Two Stage Deep Neural Networks for Early Prediction of Sepsis

Naoki Nonaka and Jun Seita
RIKEN


Abstract

Sepsis is a body’s response to infection, causing tissue damage, organ failure, or death. Early detection of sepsis leads not only improving patient survival but also reducing medical costs. Therefore, in this study, we aim to predict the onset of sepsis from the values measured in Intensive Care Unit (ICU).

In ICU, each variable is measured at different frequency or at irregular interval. Therefore, the data obtained in ICU contains a large number of missing values causing poor prediction accuracy. To address this issue, we propose two stage model. The first stage is a data imputation stage using deep generative models, and the second stage is prediction stage using gated recurrent unit (GRU). The deep generative model is a method of modeling the data generation process by deep neural network, and is used in tasks such as image noise removal and image inpaiting.
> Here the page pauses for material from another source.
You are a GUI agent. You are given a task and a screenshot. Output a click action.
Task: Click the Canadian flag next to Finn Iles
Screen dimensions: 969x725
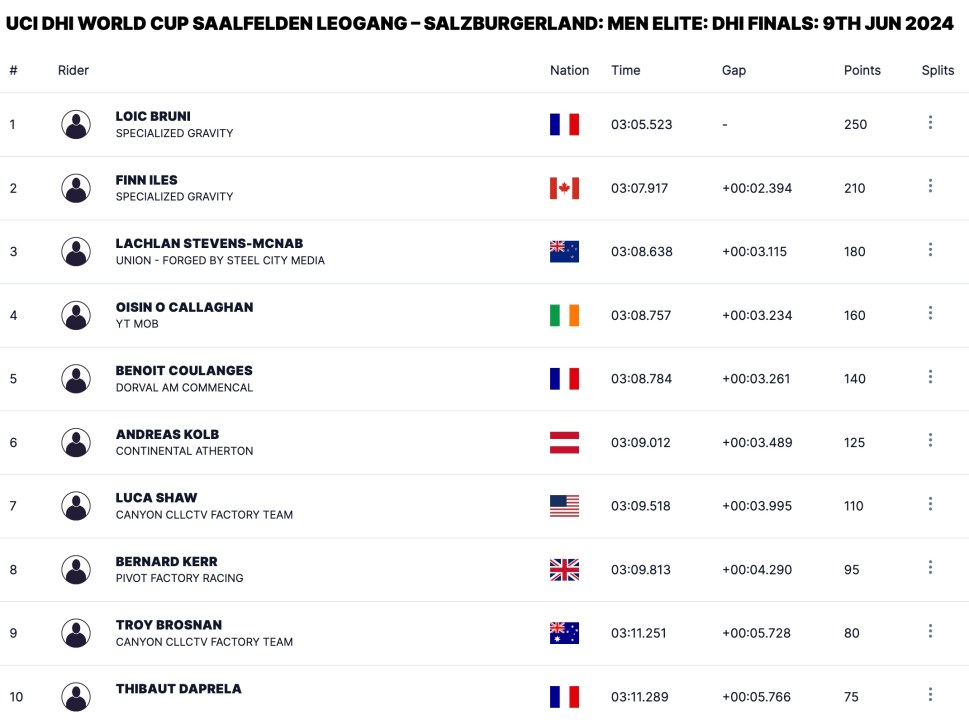[x=564, y=188]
The proposed method uses two deep generative models, VRNN and VAE. VRNN is used to model relationships in time series direction, and VAE is used to model relationships between variables at each time step. Then VAE and VRNN are combined to predict a missing values in the data. The missing value-supplemented data is then given to the GRU to predict onset of sepsis. In addition, class weight was introduced to penalize misclassification of positive examples because the number of positive examples is overwhelmingly small compared to negative examples in the published data set,

The published dataset was split into train, valid and test set. Our model was trained using 32,268 train samples and validated using 4,034 samples. Five independent experiments were conducted using 4,034 test samples, and as a result of evaluation, the utility score achieved 0.323.